Search code examples
sqlamazon-web-servicesamazon-redshift

What are the alternatives to IDENTITY on Redshift?


I have been trying to keep an ID column in a table as an IDENTITY(1,1) but it keeps incrementing by 2. So, the ids that I get are odd numbers - 1,3,5.... If I change the ID column to IDENTITY(0,1), I get even numbers - 0,2,4...

Is there a way to correct this issue and make sure it gets incremented by only 1?

Are there alternatives to IDENTITY on Redshift?


Solution

  • Redshift is a clustered solution and this has consequences. This happens on a COPY because COPY is a parallel action where each slice reads in data individually. As such to preserved uniqueness there may be gaps in the step.

    Per the Redshift documentation on CREATE TABLE:

    When you load the table using an INSERT INTO [tablename] SELECT * FROM or COPY statement, the data is loaded in parallel and distributed to the node slices. To be sure that the identity values are unique, Amazon Redshift skips a number of values when creating the identity values.
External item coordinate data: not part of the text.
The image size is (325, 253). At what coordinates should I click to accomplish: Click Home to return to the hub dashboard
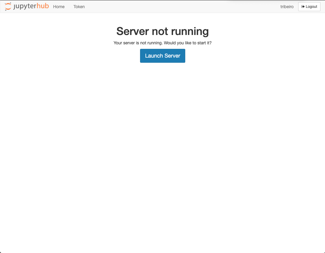[x=59, y=7]

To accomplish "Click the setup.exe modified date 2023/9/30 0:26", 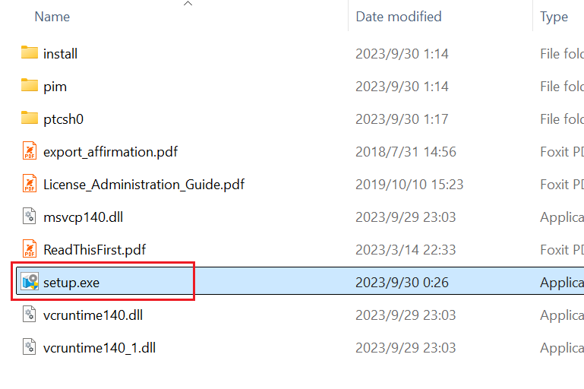I will [402, 283].
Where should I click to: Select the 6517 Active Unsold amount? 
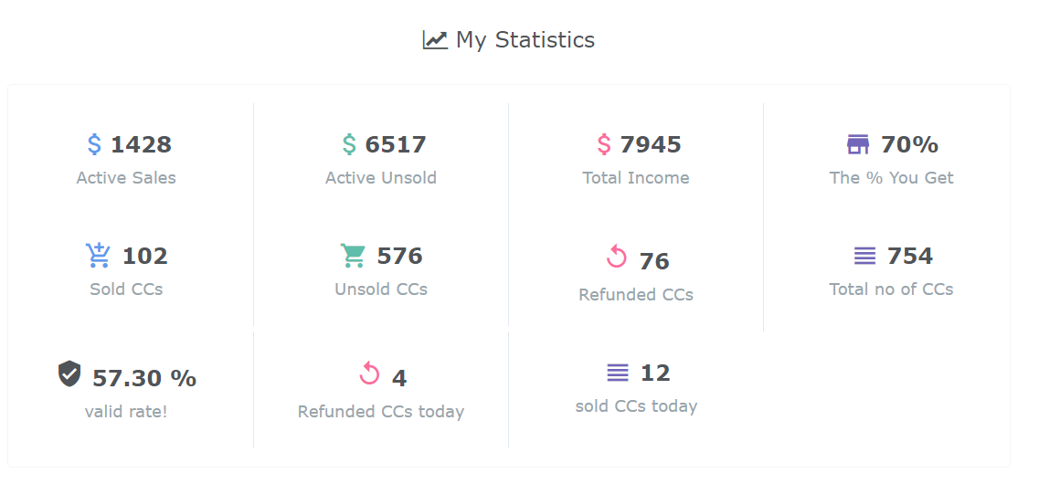(x=396, y=144)

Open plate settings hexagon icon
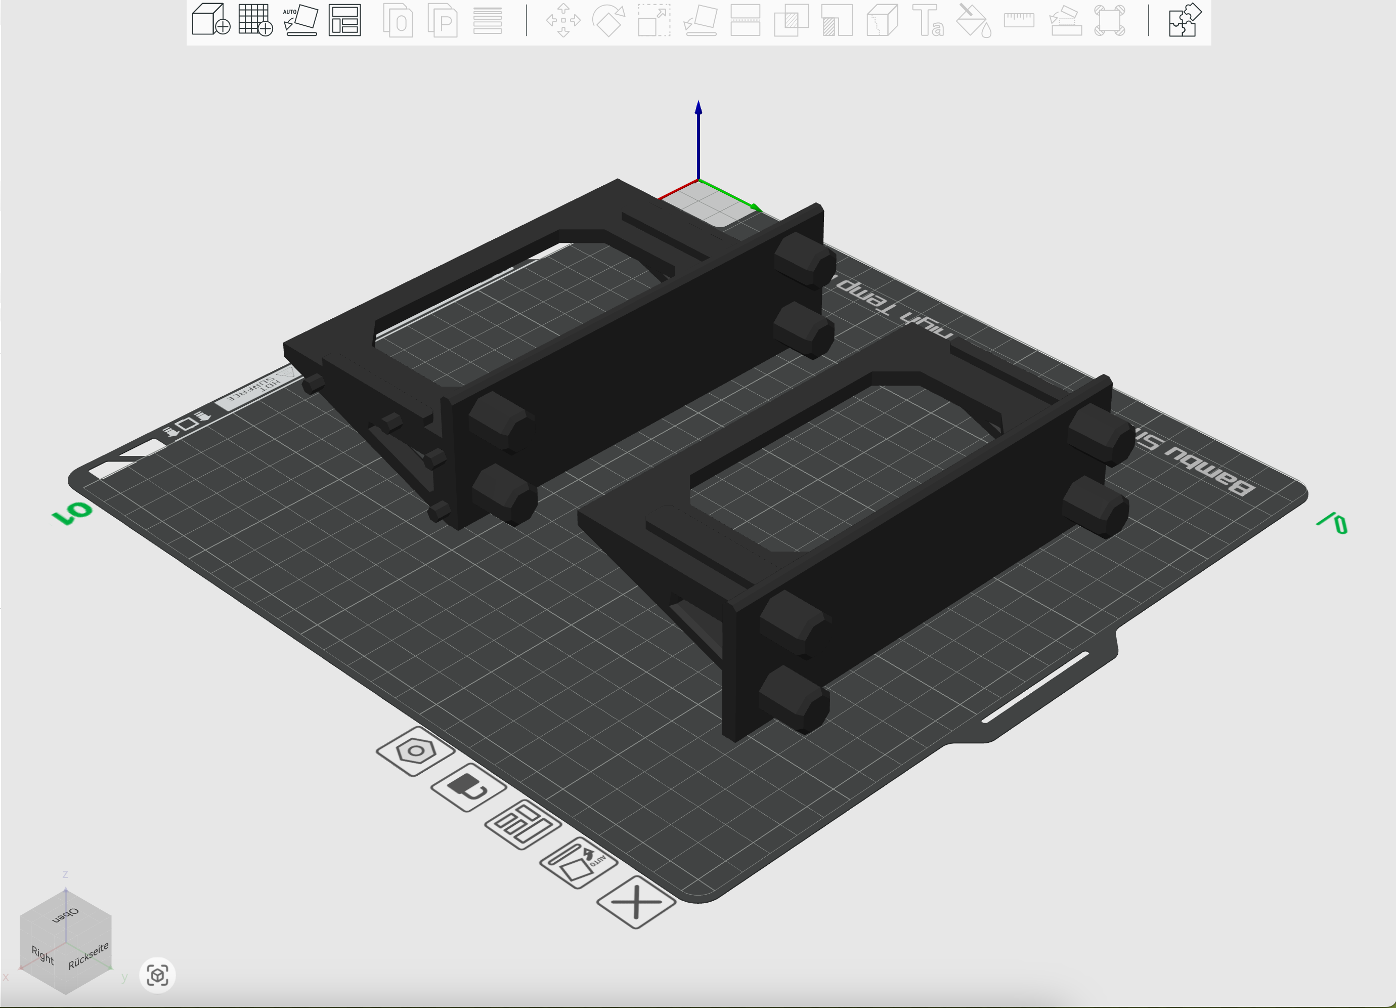coord(415,751)
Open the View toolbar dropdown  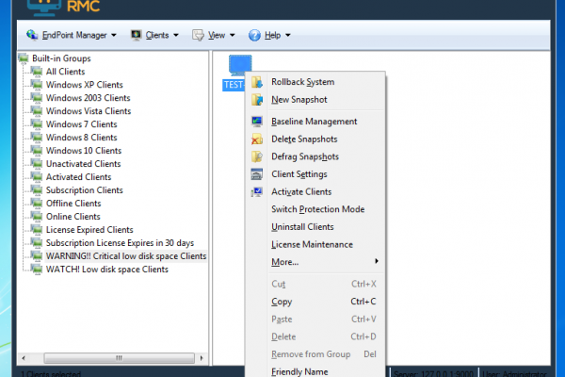(x=215, y=36)
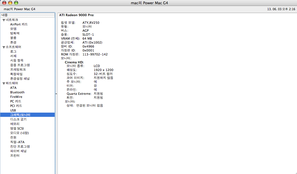Image resolution: width=297 pixels, height=174 pixels.
Task: Click the 내용 column header
Action: pyautogui.click(x=27, y=15)
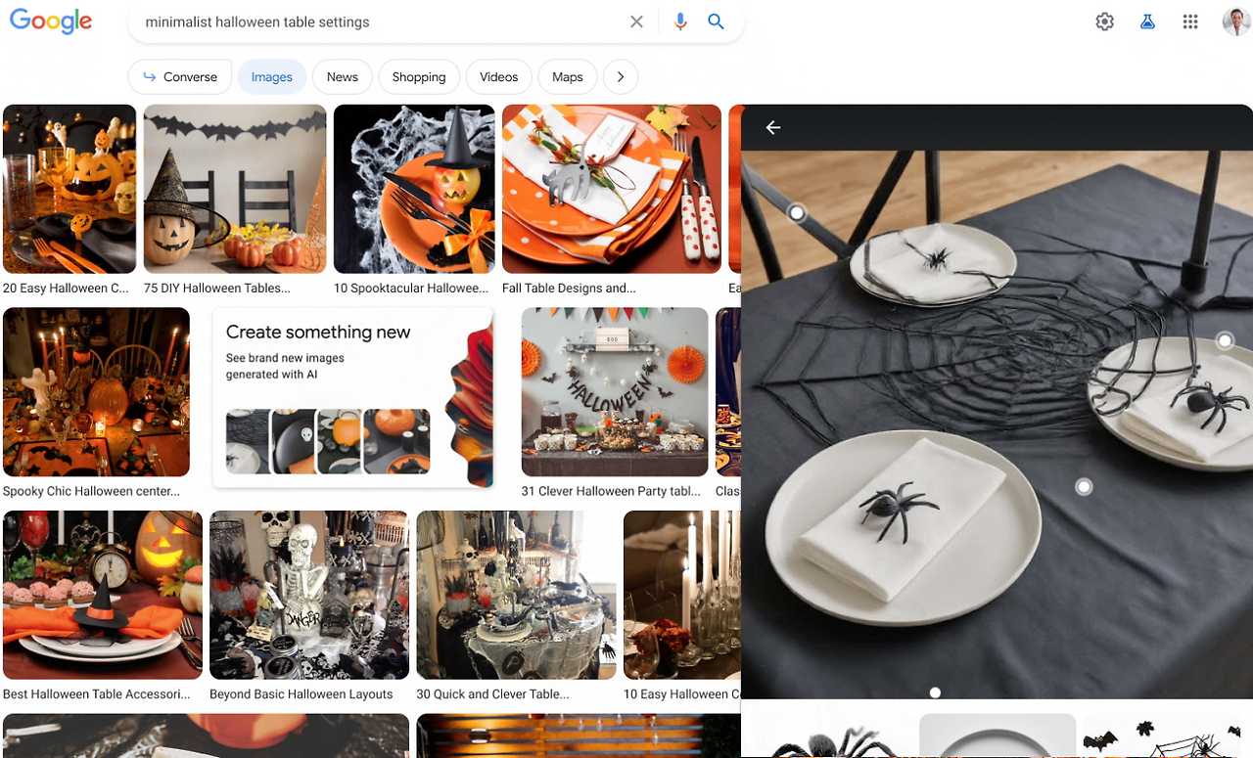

Identity values are unique, but the order might not match the order in the source files.

    See: https://docs.aws.amazon.com/redshift/latest/dg/r_CREATE_TABLE_NEW.html

    The alternative is to manage the identity values yourself. This requires some care as making mistakes will cause invalid identity values. Be sure to manage coherency so that no intermediate value can be seen during updates.

    The upside is that you can make this work however you like. The downsides are the complexity, corner-cases, and performance. Bringing all information together for a large table to work out an exact ordering add effort on a cluster and is why Redshift doesn’t do this by default. The performance implications grow as the table size grows.

    You may be better off working with gaps in the identity values for those cases where this matters.